The study was a participant—and assessor-blinded, randomised clinical trial conducted over four years, with a one-year follow-up.

Patients 18 years or older, who had been scheduled for elective cardiac surgery were eligible for inclusion, provided they did not have a pre-existing oxygen requirement, acute coronary syndrome, carotid stenosis, or require dialysis.

The final cohort included 200 participants, 140 of whom were male. The median age of the participants was 66 years. Eighty-two of the participants (41.0%) had diabetes. 
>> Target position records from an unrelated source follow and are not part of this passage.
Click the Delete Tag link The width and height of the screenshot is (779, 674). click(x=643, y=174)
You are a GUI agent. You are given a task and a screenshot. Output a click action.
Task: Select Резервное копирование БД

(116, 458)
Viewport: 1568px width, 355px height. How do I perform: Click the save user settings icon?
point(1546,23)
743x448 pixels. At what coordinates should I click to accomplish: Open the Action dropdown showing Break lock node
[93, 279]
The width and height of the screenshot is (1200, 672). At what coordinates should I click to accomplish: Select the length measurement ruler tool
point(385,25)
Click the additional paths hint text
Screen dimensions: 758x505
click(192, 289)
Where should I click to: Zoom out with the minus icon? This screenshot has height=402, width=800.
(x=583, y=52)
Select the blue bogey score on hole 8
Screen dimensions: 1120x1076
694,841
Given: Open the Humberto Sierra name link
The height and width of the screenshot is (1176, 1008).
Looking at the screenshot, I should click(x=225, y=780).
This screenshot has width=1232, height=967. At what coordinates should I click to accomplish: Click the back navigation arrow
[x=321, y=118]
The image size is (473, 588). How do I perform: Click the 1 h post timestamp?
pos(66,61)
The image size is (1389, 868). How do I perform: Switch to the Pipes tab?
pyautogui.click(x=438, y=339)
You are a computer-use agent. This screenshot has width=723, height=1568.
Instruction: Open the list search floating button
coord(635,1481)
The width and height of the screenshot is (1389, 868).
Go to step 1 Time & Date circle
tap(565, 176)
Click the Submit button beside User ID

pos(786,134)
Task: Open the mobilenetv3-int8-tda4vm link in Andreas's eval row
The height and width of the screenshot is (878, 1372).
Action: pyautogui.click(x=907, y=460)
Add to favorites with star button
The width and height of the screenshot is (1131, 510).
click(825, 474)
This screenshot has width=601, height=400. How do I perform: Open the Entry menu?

The participants were randomly assigned to either a hyperoxia group or a normoxia group, with a hundred participants in each.



Primary Endpoints

The researchers set the primary endpoints as 1) intraoperative systemic oxidative damage, which would be assessed via plasma concentrations of F2-isoprostanes and isofurans during and after surgery, and 2) acute renal injury, which the change in serum creatinine concentration would assess.
 
 
Editor’s Note:

Isoprostanes are valuable biomarkers for inflammatory conditions and are detectable in various biological fluids and tissues, including  urine, plasma, tissues, cerebrospinal fluid, and exhaled breath condensate.
F2-isoprostanes (F2-IsoPs), a specific type of isoprostane, are potent indicators and mediators of oxidative stress in humans. Isofurans (IsoFs) are also products of arachidonic acid oxidation and form under high oxygen tension. IsoFs tend to be produced preferentially over F2-IsoPs when oxygen levels are elevated.
8
 
 
Secondary Endpoints

The secondary endpoints included: AKI markers, neuronal injury markers, the presence of delirium and the extent of myocardial injury as measured by serum myocardial creatine kinase

Additional outcomes measured included atrial fibrillation, arterial lactate, plasma cell-free haemoglobin, mechanical ventilation duration, pneumonia, surgical site infection, ICU discharge time, and composite outcomes.
 
Follow-Up 

Participants were followed up at one year to assess kidney and cognitive function, and activities of daily living.  

Safety Events

Safety events monitored included intraoperative hypoxemia, myocardial infarction, reintubation, transient ischemic attacks, strokes, death, and adverse events.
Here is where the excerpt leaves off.